On Thursday, a team of researchers, led by Microsoft, announced that they had discovered and possibly corrected what they call a biological zero-neutralized security hole in a system that protects us from biological threats. The system on the risk screens purchases DNA sequences to determine when someone streamlines DNA, which encodes a toxin or a dangerous virus. But, according to the researchers, it is becoming increasingly vulnerable to passing a new threat: the developed AI toxins.
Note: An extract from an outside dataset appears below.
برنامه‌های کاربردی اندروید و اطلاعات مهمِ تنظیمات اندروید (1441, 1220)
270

How great is this threat? To understand, you should know a little more about existing Biosurveillance programs, and about the capabilities developed by AI proteins.
Catch bad ones
Biological threats are various forms. Some of them are pathogens, such as viruses and bacteria. Others are protein-based toxins, such as ricin, which was Sent to the White House In 2003. Still others are chemical toxins that are produced by enzymatic reactions, such as molecules associated with red tideThe field all originates from the same fundamental biological process: DNA is transcribed in RNA, which is then used for the manufacture of proteins.
For several decades, the beginning of the process was as simple as the order of the necessary sequence of DNA on the Internet from any of the number of companies, which will synthesize the requested sequence and release it. Recognizing a potential threat here, government and industry worked together to add a screening step to each order: the DNA sequence is scanned by its ability to encode parts of proteins or viruses considered by threats. Then, any positive is marked for human intervention to evaluate whether they or people really order them a danger.
Both the list of proteins and the sophistication of scanning have been constantly updated in response to research research over the years. For example, the initial screening was carried out on the basis of similarities with the sequences of DNA -target. But there are many DNA sequences that can encode the same protein, so the screening algorithms were appropriately adjusted, recognizing all DNA options that pose an identical threat.